As for the second category of evidence, plaintiff relies on a number of separate and intermittent incidents involving Bureau personnel to support his hostile work environment claim, most notably: (1) sometime between 1995 and 1998, co-workers called Asghar “bomb maker, rock thrower and other derogatory names,” (Asghar Decl. ¶ 3;
see also
Pl.’s Opp’n at 12); (2) sometime after 2001, “[h]e was ... mocked as Osama Bin Laden with employees wearing turbans,” (Pl.’s Opp’n at 12-13;
see also
Asghar Decl. ¶ 5); (3) sometime in 2002, Jackson told Asghar that Islam was a violent religion, (Pl.’s Opp’n at 12-13; Asghar Decl. ¶ 7); (4) during his absence in 2004, Jackson reported to other Bureau personnel that Asghar could be a terrorist and could bring a bomb into the building, (PL’s Opp’n at 12-13; Asghar Decl. ¶ 14); and (5) at some undefined time upon his return to work in late 2004, a co-worker called him “Chemical Ali” and Jackson made an inappropriate comment about the paternity of his unborn child, (PL’s Opp’n at 6,12).
While this alleged conduct is distasteful and inappropriate, plaintiffs allegations simply do not reflect the severe or pervasive conduct required by the Supreme Court to transform “the ordinary tribulations of the workplace” into a legally cognizable hostile work environment claim.
See Faragher,
524 U.S. at 788, 118 S.Ct. 2275. For instance, plaintiff fails in most instances to even identify the individuals who made the comments or to provide the frequency with which the comments were made. (See
generally
Asghar Deck) Such sporadic conduct, spread over a period of up to nine years, does not amount to an actionable claim of harassment under Title VII.
See Faragher,
524 U.S. at 788, 118 S.Ct. 2275 (“simple teasing, offhand com-
merits, and isolated incidents (unless extremely serious)” are insufficient);
Bundy v.
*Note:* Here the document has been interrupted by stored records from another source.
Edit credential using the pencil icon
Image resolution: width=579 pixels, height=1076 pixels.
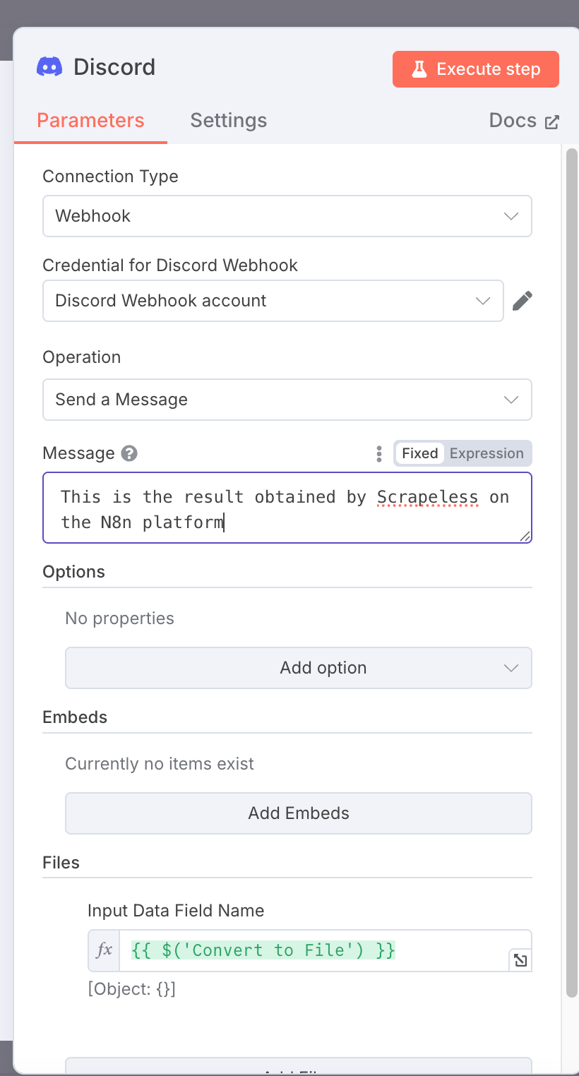(522, 301)
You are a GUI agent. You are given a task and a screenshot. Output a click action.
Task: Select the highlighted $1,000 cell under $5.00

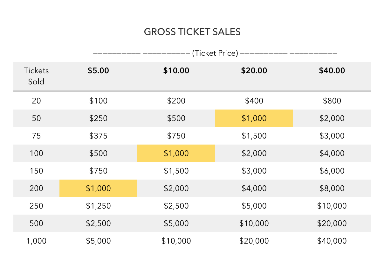coord(98,188)
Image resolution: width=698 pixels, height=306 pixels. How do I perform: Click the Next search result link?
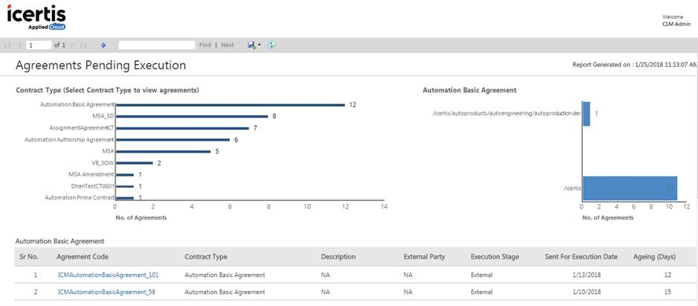[x=227, y=45]
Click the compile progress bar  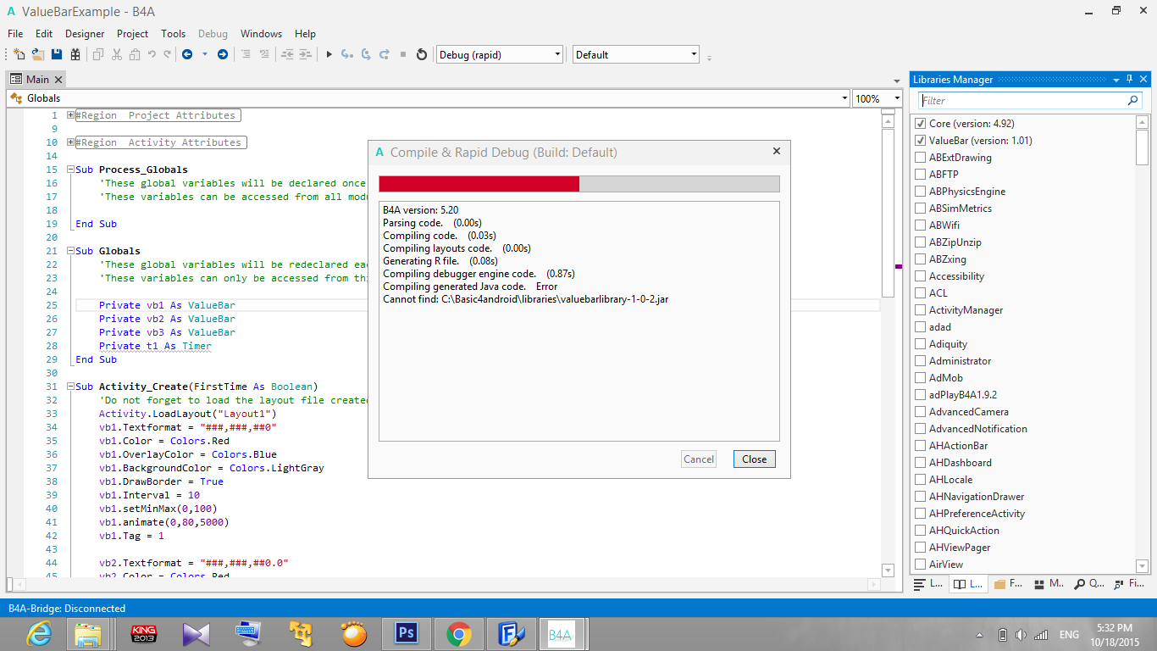[579, 184]
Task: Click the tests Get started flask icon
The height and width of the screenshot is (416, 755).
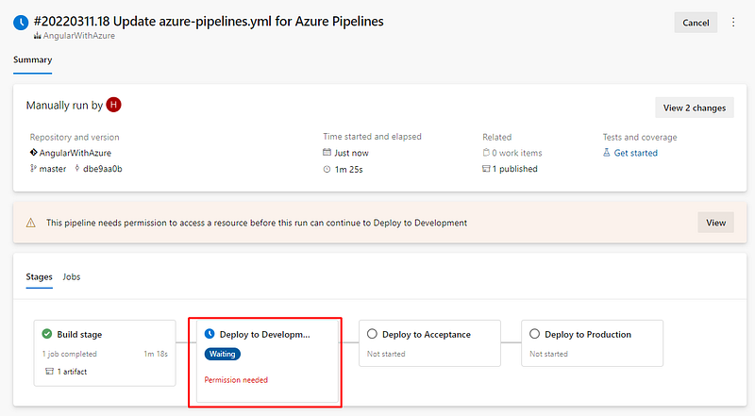Action: (607, 153)
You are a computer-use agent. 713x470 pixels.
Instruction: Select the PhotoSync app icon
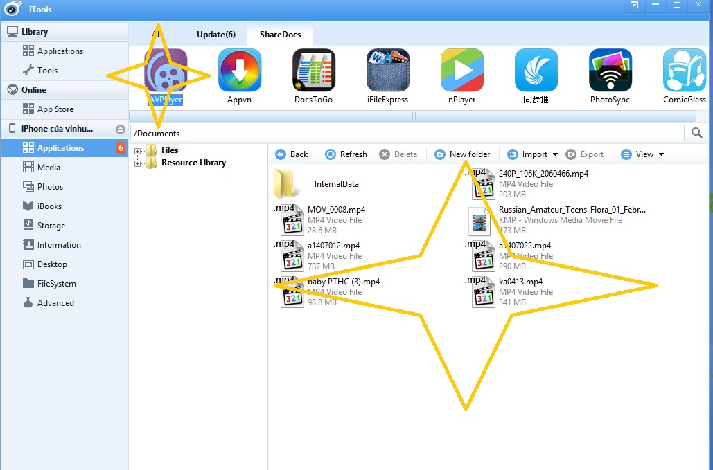610,70
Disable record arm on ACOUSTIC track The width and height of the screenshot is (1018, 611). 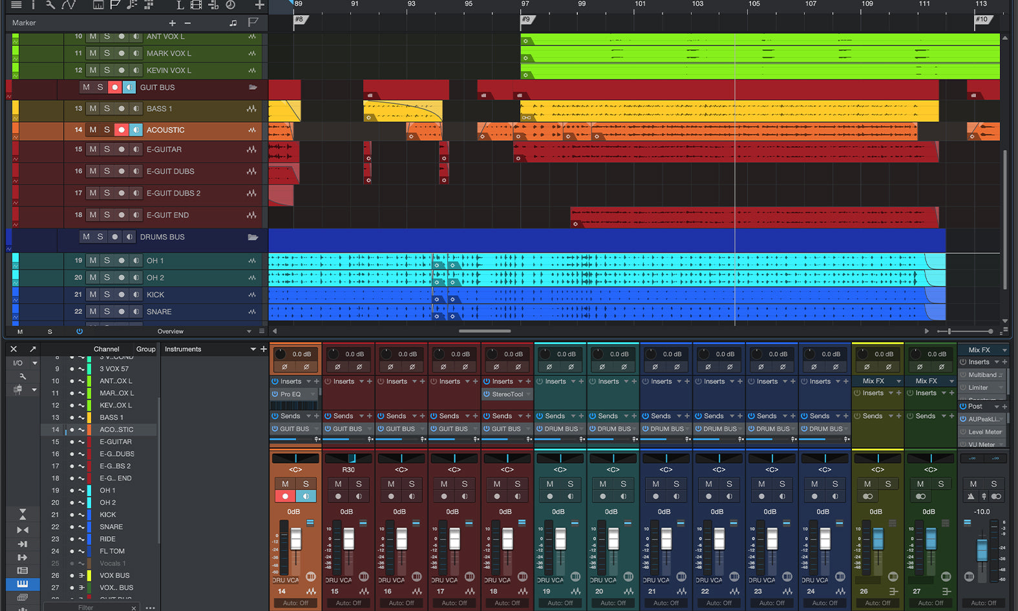pyautogui.click(x=121, y=130)
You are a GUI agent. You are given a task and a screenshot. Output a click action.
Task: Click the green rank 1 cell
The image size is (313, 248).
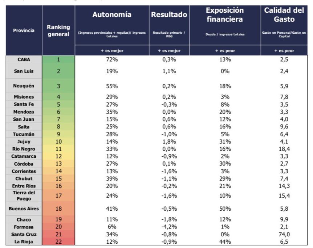point(58,60)
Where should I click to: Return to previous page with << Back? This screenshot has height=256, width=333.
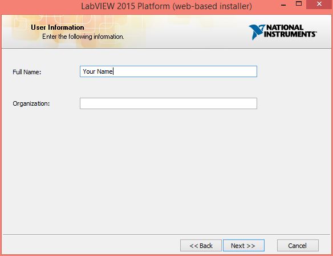pos(201,245)
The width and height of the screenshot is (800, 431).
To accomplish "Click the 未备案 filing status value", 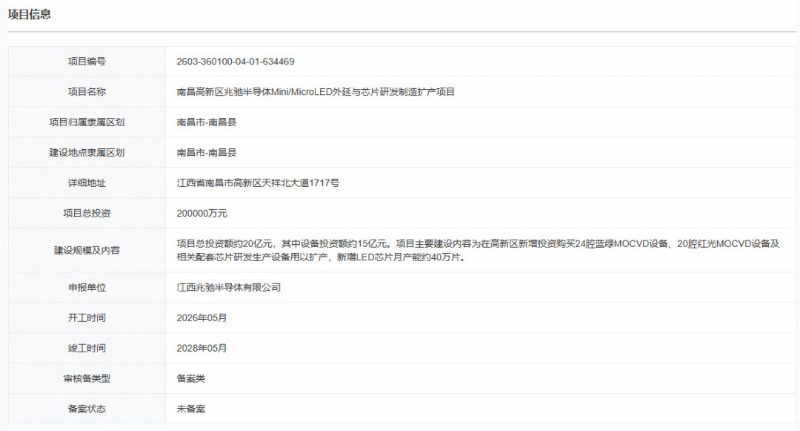I will tap(190, 409).
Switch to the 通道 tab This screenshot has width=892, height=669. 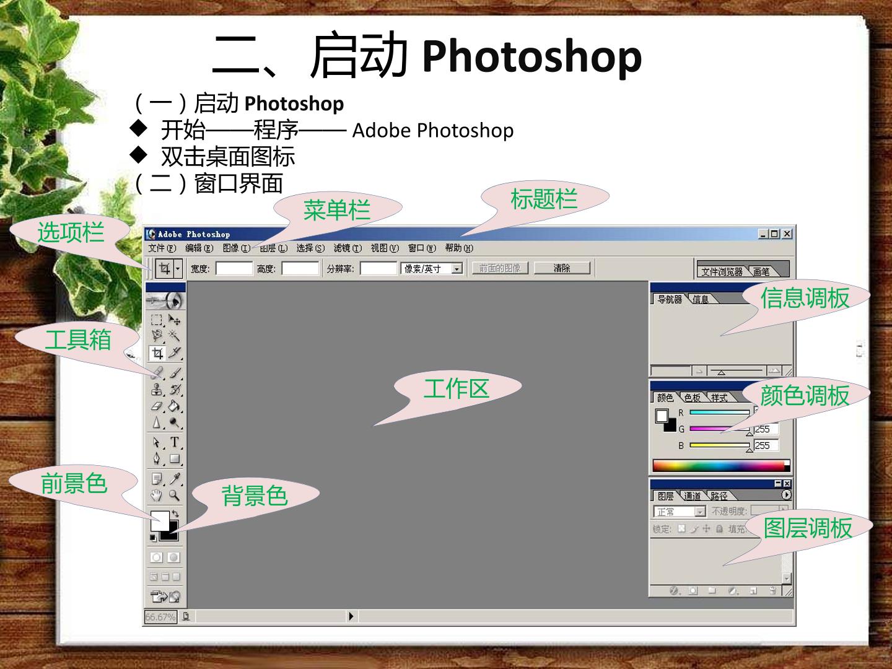(x=693, y=496)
Jackson,
641 F.2d 934, 943 n. 9 (D.C.Cir.1981) (“casual or isolated manifestations of a discriminatory environment, such as a few ethnic or racial slurs, may not raise a cause of action”);
Sewell v. Chao,
532 F.Supp.2d 126, 142 (D.D.C.2008) (“Stray remarks made occasionally over an approximately eight-year period do not come close to making the workplace hostile.”). To the contrary, these kinds of allegations “constitute exactly the sort of ‘isolated incidents’ that the Supreme Court has held
cannot
form the basis for a Title VII violation.”
George,
407 F.3d at 417 (emphasis added). Accordingly, defendant is entitled to summary judgment on plaintiffs hostile work environment claim as well.
CONCLUSION
For the foregoing reasons, the Court GRANTS defendant’s Motion to Dismiss or, In the Alternative, for Summary Judgment and dismisses the action in its entirety. An appropriate Order consistent with this ruling accompanies this Opinion.